LPOSD officials make the case for levy renewal

By Cameron Rasmusson
Reader Staff

Just under $7 a month: that’s the projected monthly increase to property taxes Lake Pend Oreille officials are hoping voters will OK March 12 in the latest supplemental levy proposal.

School officials have reason to be confident that voters will ultimately approve the levy proposal, which would generate $25,400,000 over two years. Past supplemental levy requests have cleared by healthy percentages, with 70 percent voting in favor in 2015 and 63 percent in 2017.

But local voters have also shown they won’t rubber-stamp everything the school district requests. A 2016 plant levy proposal to raise $55 million for the reconstruction of school facilities failed with 5,493 votes against and 2,953 in favor. And each round of levy campaigning produces an increasingly organized opposition to any request for tax increases, resulting in tightening vote margins over recent years.

According to Lake Pend Oreille School District Superintendent Shawn Woodward, while the latest levy proposal does represent an increase from the last round, there’s also significant misinformation floating around that makes it difficult to communicate the facts. He invites anyone with questions to contact the district.

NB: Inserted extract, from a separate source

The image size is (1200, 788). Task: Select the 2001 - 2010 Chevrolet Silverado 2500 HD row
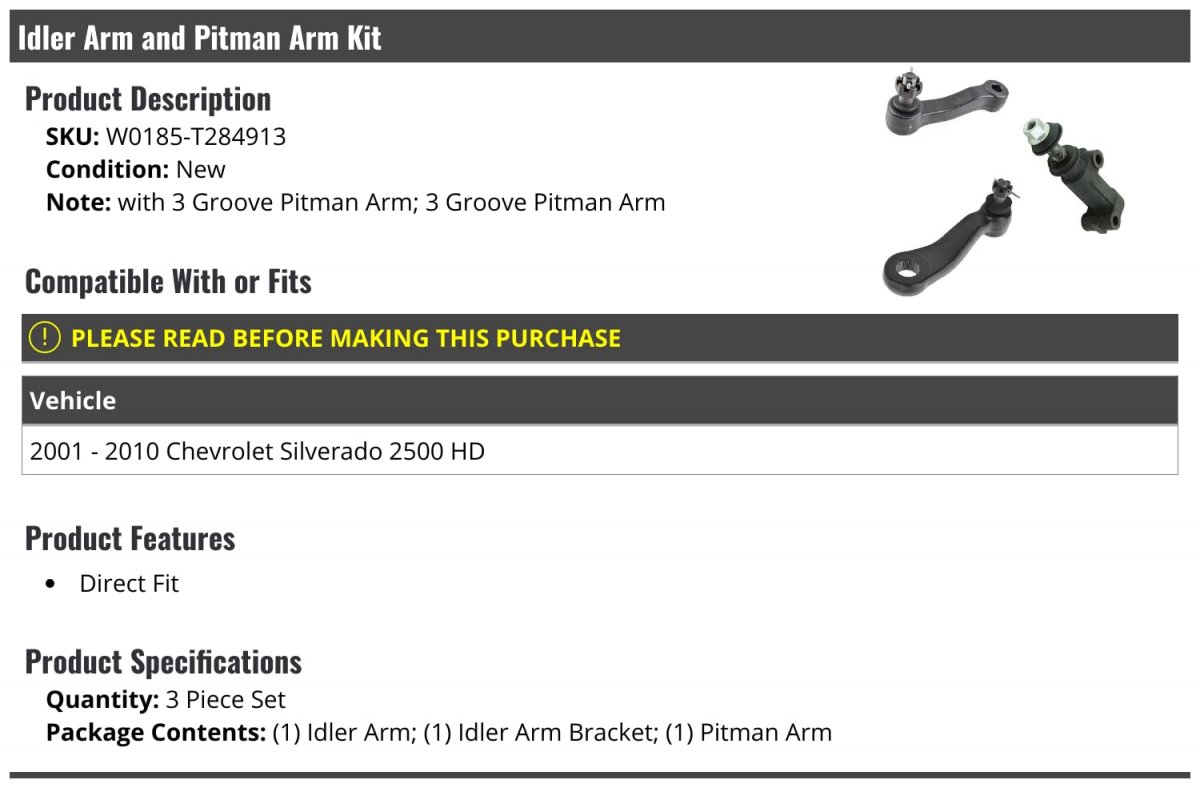pos(600,450)
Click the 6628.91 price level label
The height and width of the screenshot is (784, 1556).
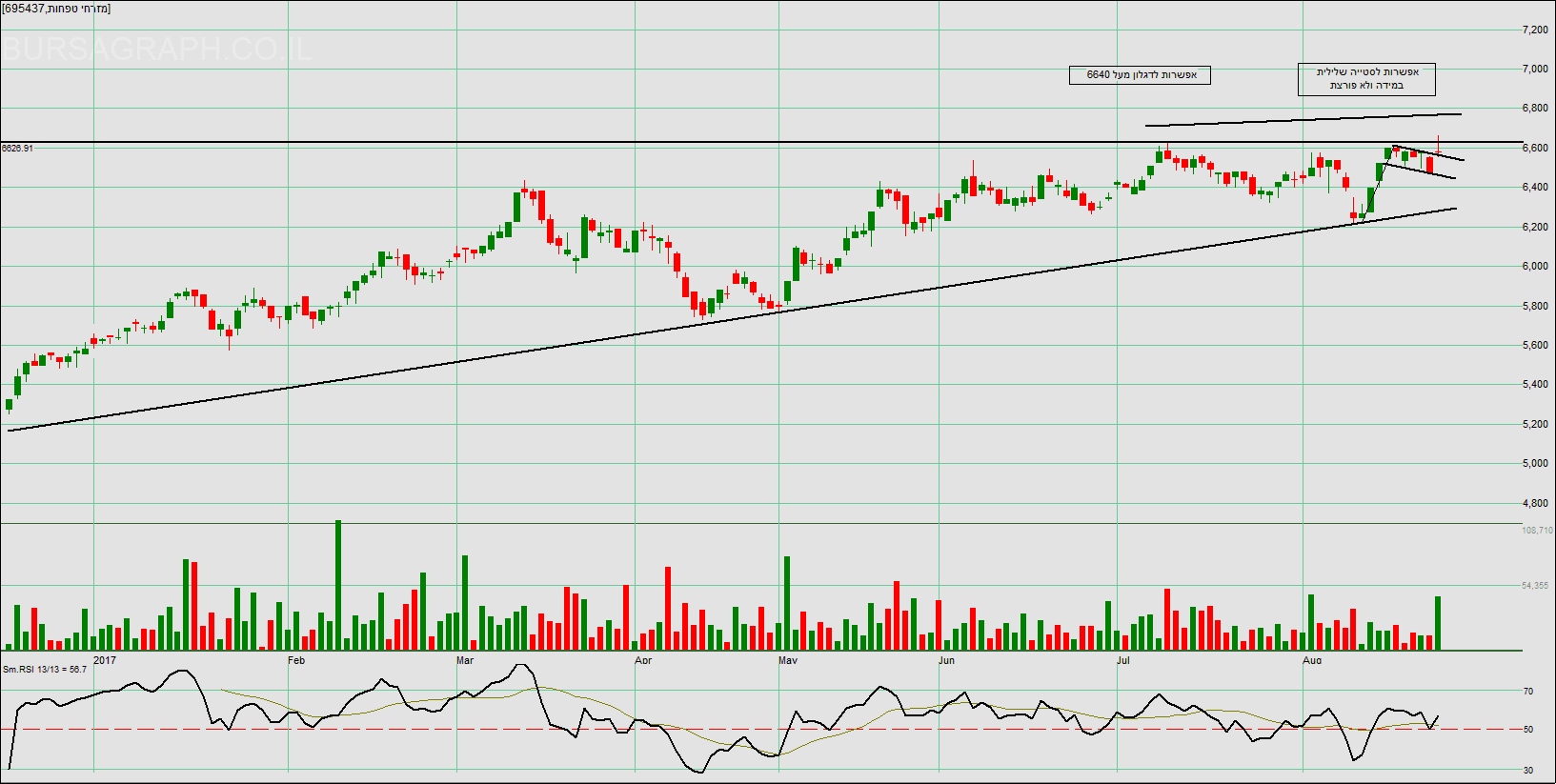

“What we’re happy is happening is we’re clarifying a lot of misinformation that a small group of people is generating,” Woodward said.

Like previous years, LPOSD officials make their case by breaking down the levy numbers. This year’s levy represents a significant increase over the previous iteration, jumping from a two-year total of $17 million to $25 million. The reason for that, officials say, is the struggle retaining local teachers given the high living costs relative to similarly sized communities. Combined with lower-than-average teacher salaries, it adds up to a high degree of staff turnover.

“(People) are quite surprised when they find we’re not as competitive as they thought when it comes to salaries,” said Woodward.

They’re also surprised, he said, when they learn that LPOSD ranks 25 percent below the statewide average for local school taxes.

It’s undoubtedly true it’s difficult to afford a Sandpoint home on a teacher’s salary. While the median home value in Idaho is $167,900, the Bonner County median home value is nearly $56,000 higher at $212,100. And while the average monthly earnings in Idaho are $4,097, in Bonner County they sit at $3,641.42.

Woodward said the levy’s passage means regionally competitive salaries for local teachers, which will hopefully contribute toward improving LPOSD’s employee retention. In addition, as the replacement to the last levy, it funds the usual programs and employee positions: a third of district staff amounting to 300 full- and part-time positions, extracurricular activities, technology and curricular materials, reduced class size and support for rural schools. Altogether, the levy represents about a third of the school budget.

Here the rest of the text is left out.